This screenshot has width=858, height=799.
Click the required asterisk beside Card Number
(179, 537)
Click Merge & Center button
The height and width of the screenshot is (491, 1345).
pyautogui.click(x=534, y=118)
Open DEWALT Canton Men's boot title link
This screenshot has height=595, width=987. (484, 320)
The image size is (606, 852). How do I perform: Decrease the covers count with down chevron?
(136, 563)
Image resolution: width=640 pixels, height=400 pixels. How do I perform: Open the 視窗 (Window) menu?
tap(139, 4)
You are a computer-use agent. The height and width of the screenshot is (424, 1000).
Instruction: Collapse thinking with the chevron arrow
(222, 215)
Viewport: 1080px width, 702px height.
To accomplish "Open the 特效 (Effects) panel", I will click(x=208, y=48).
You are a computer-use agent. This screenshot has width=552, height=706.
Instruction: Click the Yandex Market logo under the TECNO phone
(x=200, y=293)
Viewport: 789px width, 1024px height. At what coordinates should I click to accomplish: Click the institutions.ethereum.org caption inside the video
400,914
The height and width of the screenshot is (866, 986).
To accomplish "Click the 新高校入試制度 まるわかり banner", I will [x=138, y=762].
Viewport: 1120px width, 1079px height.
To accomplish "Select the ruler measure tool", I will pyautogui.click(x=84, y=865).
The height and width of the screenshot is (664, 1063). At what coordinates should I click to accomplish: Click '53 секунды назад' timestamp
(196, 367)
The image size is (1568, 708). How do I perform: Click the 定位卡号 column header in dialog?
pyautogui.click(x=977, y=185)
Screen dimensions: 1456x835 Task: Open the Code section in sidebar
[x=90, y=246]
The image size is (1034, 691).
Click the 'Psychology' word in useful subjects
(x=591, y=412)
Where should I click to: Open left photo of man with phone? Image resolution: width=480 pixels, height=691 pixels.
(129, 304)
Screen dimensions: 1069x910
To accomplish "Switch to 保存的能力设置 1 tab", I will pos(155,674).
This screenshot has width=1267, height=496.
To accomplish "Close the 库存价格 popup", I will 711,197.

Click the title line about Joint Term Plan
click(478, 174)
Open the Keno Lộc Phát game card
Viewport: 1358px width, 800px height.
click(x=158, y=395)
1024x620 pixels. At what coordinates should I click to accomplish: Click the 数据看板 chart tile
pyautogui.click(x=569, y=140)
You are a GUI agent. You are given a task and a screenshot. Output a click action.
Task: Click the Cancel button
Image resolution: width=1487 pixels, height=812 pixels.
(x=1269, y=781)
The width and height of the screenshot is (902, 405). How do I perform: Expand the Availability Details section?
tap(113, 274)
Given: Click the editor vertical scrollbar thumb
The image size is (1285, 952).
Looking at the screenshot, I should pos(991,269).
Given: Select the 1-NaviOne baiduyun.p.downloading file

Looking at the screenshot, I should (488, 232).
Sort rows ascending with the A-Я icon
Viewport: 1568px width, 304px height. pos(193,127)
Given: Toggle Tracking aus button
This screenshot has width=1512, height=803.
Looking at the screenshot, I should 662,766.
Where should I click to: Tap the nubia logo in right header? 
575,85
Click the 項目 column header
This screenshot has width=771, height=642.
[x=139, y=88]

* [TASK DIRECTIONS]: Show every line in the entries above that contains the string "computer".

* [TASK RESPONSE]:
You are a computer-use agent. The height and width of the screenshot is (424, 1000).
You are a computer-use agent. This screenshot has width=552, height=706.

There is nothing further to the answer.